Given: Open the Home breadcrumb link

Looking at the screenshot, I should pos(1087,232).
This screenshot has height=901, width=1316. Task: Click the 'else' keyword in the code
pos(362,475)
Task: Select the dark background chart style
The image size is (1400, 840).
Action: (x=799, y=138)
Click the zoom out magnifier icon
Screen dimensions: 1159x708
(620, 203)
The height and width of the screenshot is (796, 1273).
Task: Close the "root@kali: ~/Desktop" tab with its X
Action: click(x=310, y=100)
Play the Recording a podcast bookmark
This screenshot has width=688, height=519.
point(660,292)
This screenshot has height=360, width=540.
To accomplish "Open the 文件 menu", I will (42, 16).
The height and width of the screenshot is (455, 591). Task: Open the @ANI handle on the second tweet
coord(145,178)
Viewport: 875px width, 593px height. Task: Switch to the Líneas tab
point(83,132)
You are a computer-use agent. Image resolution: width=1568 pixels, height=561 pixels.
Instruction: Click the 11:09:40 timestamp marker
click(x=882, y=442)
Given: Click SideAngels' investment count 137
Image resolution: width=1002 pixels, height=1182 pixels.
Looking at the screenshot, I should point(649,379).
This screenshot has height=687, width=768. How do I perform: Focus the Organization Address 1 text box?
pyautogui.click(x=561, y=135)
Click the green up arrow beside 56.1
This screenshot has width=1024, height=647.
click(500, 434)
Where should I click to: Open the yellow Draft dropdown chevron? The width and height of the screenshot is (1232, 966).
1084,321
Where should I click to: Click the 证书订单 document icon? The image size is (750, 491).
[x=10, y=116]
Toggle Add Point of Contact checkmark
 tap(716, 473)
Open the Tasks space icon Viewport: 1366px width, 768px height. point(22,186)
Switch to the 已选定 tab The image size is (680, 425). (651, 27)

━━━

● Problem description
The response should consist of all the entries, copied without any alteration.

● Result of this task
Given: Open the Home breadcrumb link

Looking at the screenshot, I should pos(1087,232).
This screenshot has height=901, width=1316. Task: Click the 'else' keyword in the code
pos(362,475)
Task: Select the dark background chart style
The image size is (1400, 840).
Action: (x=799, y=138)
Click the zoom out magnifier icon
Screen dimensions: 1159x708
(620, 203)
The height and width of the screenshot is (796, 1273).
Task: Close the "root@kali: ~/Desktop" tab with its X
Action: click(x=310, y=100)
Play the Recording a podcast bookmark
This screenshot has width=688, height=519.
point(660,292)
This screenshot has height=360, width=540.
To accomplish "Open the 文件 menu", I will (42, 16).
The height and width of the screenshot is (455, 591). Task: Open the @ANI handle on the second tweet
coord(145,178)
Viewport: 875px width, 593px height. Task: Switch to the Líneas tab
point(83,132)
You are a computer-use agent. Image resolution: width=1568 pixels, height=561 pixels.
Instruction: Click the 11:09:40 timestamp marker
click(x=882, y=442)
Given: Click SideAngels' investment count 137
Image resolution: width=1002 pixels, height=1182 pixels.
Looking at the screenshot, I should point(649,379).
This screenshot has height=687, width=768. How do I perform: Focus the Organization Address 1 text box?
pyautogui.click(x=561, y=135)
Click the green up arrow beside 56.1
This screenshot has width=1024, height=647.
click(500, 434)
Where should I click to: Open the yellow Draft dropdown chevron? The width and height of the screenshot is (1232, 966).
1084,321
Where should I click to: Click the 证书订单 document icon? The image size is (750, 491).
[x=10, y=116]
Toggle Add Point of Contact checkmark
 tap(716, 473)
Open the Tasks space icon Viewport: 1366px width, 768px height. point(22,186)
Switch to the 已选定 tab The image size is (680, 425). (651, 27)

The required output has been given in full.